Pipeline builders struggling to keep up with producers – by Shawn McCarthy (Globe and Mail – August 2, 2013)

The Globe and Mail is Canada’s national newspaper with the second largest broadsheet circulation in the country. It has enormous influence on Canada’s political and business elite.

OTTAWA — As pipeline companies and railways race to add capacity for moving oil and natural gas around North America, two concepts are key: “plumbing” and “market options.”

Until about eight years ago, the North American industry faced a predictable, undramatic pathway, with steady declines in conventional oil and gas production and a measured growth in the oil sands that would require only incremental increases in pipeline capacity. But in a few short years, that picture changed dramatically, as drilling advances resulted in booming gas and tight oil production and triple-digit prices fuelled increasingly by ambitious expansion plans in the oil sands.

But the plumbers have struggled to keep up. Until recently, there was a blockage at Cushing, Okla., that resulted in deep discounts for North American crude compared to international sources. While new pipelines and rail capacity have cleared that logjam, producers fear others will develop if new pipelines cannot be approved and built quickly enough.

The support for TransCanada Corp.’s Energy East proposal shows how desperate producers and refiners are to expand their market choices – for sellers to find potential buyers and for the customers to have as many sources of supply as possible. It comes down to basic economics: the more competition in the marketplace, the less pricing power one side has over the other.

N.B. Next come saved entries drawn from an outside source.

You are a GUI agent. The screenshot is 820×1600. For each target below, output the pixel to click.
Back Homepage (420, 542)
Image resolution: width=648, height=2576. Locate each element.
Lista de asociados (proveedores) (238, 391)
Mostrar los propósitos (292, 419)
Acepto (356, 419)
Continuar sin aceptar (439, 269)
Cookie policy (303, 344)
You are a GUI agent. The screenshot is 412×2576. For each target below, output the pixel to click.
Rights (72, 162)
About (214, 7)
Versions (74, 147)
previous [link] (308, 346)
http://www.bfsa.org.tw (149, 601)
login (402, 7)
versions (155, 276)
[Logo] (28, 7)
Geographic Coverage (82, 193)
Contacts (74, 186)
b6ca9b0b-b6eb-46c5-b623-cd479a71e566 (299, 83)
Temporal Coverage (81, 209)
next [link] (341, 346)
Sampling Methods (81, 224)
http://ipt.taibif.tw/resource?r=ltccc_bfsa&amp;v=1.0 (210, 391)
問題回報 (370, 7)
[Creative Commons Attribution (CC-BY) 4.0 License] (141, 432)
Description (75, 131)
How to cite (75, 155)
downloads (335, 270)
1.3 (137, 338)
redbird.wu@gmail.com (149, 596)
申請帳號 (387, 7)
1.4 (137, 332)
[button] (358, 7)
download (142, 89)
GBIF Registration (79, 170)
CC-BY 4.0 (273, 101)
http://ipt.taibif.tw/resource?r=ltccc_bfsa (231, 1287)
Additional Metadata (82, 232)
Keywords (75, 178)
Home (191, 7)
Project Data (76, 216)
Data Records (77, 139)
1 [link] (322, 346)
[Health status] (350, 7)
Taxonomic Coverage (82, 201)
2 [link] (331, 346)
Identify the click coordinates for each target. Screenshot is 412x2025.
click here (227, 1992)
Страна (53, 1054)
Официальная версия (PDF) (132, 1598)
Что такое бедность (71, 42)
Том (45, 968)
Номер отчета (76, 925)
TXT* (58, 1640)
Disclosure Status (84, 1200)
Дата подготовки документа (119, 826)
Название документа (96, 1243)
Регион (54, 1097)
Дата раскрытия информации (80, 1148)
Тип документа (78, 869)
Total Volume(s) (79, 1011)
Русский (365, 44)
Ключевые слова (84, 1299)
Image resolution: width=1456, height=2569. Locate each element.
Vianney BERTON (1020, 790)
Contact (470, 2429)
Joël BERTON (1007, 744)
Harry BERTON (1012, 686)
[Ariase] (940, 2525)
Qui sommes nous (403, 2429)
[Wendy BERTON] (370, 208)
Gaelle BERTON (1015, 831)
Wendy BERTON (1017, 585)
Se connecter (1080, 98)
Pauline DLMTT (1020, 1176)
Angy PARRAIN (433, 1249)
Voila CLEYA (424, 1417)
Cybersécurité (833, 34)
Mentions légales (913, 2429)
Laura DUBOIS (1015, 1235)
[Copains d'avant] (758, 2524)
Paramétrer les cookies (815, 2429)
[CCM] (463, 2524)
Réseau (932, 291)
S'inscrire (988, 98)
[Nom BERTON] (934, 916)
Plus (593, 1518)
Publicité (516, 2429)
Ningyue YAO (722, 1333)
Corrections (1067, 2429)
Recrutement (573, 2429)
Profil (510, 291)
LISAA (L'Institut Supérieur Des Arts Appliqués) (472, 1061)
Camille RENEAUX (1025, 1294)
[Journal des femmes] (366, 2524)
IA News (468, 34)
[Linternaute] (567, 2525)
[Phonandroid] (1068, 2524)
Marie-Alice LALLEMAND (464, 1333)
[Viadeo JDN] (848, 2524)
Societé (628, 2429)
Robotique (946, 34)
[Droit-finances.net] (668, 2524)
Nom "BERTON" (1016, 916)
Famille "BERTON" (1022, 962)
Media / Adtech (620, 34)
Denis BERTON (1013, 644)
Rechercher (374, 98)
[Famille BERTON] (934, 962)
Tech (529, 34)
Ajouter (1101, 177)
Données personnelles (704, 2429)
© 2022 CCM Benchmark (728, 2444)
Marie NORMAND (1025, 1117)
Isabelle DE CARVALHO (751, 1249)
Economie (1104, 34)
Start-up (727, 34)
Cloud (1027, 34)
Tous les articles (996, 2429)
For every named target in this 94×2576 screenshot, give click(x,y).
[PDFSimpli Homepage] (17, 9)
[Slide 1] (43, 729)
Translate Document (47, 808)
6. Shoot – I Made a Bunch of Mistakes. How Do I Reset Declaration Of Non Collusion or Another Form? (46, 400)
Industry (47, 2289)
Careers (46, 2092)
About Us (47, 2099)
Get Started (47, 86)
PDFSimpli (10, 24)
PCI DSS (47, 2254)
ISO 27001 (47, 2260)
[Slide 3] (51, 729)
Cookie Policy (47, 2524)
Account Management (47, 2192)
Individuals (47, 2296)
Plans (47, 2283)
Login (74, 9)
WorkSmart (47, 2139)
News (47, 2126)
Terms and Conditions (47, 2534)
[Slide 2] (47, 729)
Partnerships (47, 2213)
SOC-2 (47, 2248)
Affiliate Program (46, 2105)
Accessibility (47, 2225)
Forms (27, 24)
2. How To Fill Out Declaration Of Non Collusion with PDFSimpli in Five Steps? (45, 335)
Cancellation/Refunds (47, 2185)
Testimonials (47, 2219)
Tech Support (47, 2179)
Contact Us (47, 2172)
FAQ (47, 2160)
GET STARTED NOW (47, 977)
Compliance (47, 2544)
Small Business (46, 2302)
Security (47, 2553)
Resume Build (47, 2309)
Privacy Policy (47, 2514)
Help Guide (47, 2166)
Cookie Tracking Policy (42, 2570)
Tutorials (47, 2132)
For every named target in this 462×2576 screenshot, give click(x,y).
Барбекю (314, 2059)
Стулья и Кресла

Faced with projections for staggering increases in crude production in North America, pipeline companies have responded with ambitious plans to connect markets with new oil and gas reserves that are currently not on the grid. In Canada alone, energy companies are proposing to add nearly four million barrels per day of pipeline capacity to markets to the east, west and south. That would support a projected increase in Canadian production to six million in 2025, up from 3.2 million barrels per day last year. In addition, the projected increase has supply growing by some 1.3 million barrels per day in the northern U.S.